There was one more medical procedure in Gary’s future, however. Refusing to give up, he and Pam made a second visit to the University of Chicago Medical Center where they had gone years before searching for specialized care for Gary’s dying heart.

By this time his heart no longer beat on its own. A pump was required to keep him alive. Gary passed the tests required to be placed on the heart transplant list – a list than contains nearly 4,000 people.

After a 10 month wait and 12 hours of surgery – on April 5, 2024, Rev. Gary Dice’s medical odyssey ended with a new heart.

“It gave me a new life, a new chance. I am so grateful to my donor. I think of them every day. I wouldn’t be alive without them,” he said. “Someone had to pass away to give me a new life. There was a family grieving as I was rejoicing. I grieved myself about that. I am humbled. It’s life changing.”

Here is where the healing began

Gary had attempted cardiac rehabilitation three times over 10 years. Each time, his heart was too weak to allow him to finish the program.

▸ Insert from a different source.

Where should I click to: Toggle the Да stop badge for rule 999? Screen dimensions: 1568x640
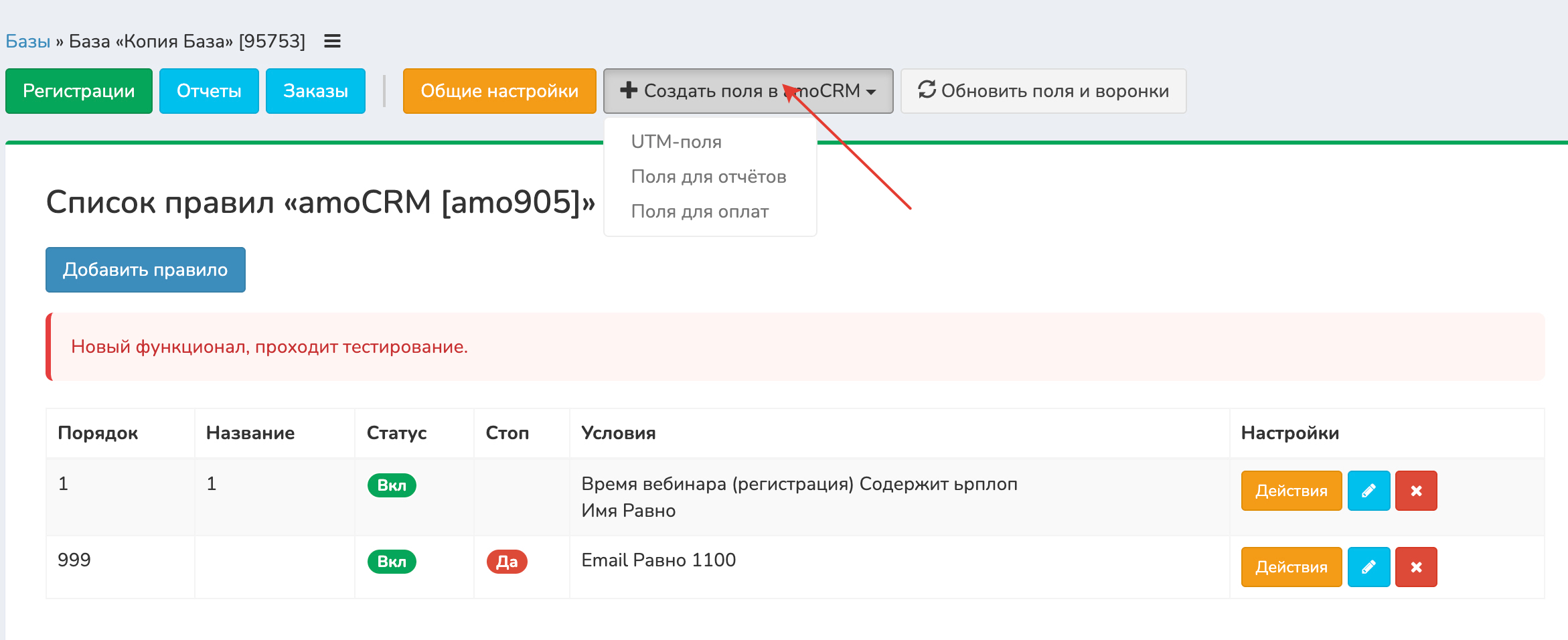point(507,562)
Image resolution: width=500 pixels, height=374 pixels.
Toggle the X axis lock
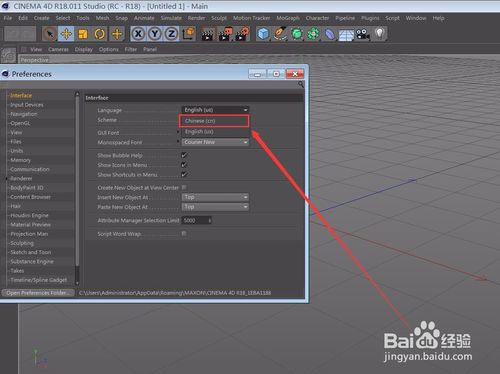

Cardiac rehab offers a structured physical fitness program that helps gradually build endurance and heart and lung function through the use of cardio machines such as treadmills and stationary bikes, in addition to strength training exercises. Participants are monitored by cardiac rehabilitation nurses in the program’s gym.

Now more than ever, with a new heart beating in his chest, Gary needed to finish and graduate cardiac rehabilitation. But with three difficult attempts behind him, and the pressure of the importance of building his strength and endurance after a heart transplant, the fear of another failure haunted him.

“I was afraid and discouraged. I didn’t know if I could get through this.”

Fortunately for him, Gary chose to have cardiac rehab at his favorite hospital out of all the ones he had visited over the past decade, his hometown provider - Illini Community Hospital. Gary was going to be the program’s very first heart transplant patient as far as anyone knew.

“This is my favorite place. These people more than care. When someone more than cares, you feel it. You know it,” he said.

“The Illini cardiac rehab team became family to me, as well as the cardiovascular team in Chicago, without whom I would not be alive.”

Registered nurses Ashley Holland, Stacey Eilerman, Jennifer Reed and Ashley Cawthon; Megan Reinhardt, respiratory therapist, and Heather Main, guest services representative, were the members of Gary’s beloved Illini team.  

Speaking on behalf of the team, nurse leader Ashley Cawthon said about midway through the 36-week cardiac rehab program – the fear of failure nearly overtook Gary. He talked about being “done”.

“It was rough to see someone suffering like that,” Ashley recalled. “I said, ‘Let’s talk about what being done means. When you tell me you are done, are you telling me that if your heart stops beating today, you’re okay with meeting the Lord?’”

“Gary looked at me and said, ‘No one has ever said it like that to me before.’ After that conversation, we saw a completely different person. We saw the resilience and the commitment in him that we wanted to see from the very first day. We knew how incredibly important success was to him.”

This time Gary graduated cardiac rehab.

“It strengthened me more than anything could have. It gave me a better outlook. It made me feel like I was accomplishing something,” he said. “I know the value of cardiac rehab and there is nothing else that can take its place.”

“The cardiac rehab staff - their unwavering commitment, their dedication, the compassion that they show to every single one of our heart patients - it’s remarkable,” Cawthon concluded.

The Illini cardiac rehab team gave Gary a signed graduation certificate and one more thing - the gift of a stethoscope in case he ever meets the family of his heart donor, so that they will have a chance to hear their loved one’s heart beating in Gary’s chest.

Gary is active in a number of Facebook groups regarding heart health and organ transplant. He welcomes questions and can be reached at https://www.facebook.com/gary.dice.77.

“I enjoy helping people more than anything. I wanted to get back up so I could go back out and help people,” he concluded.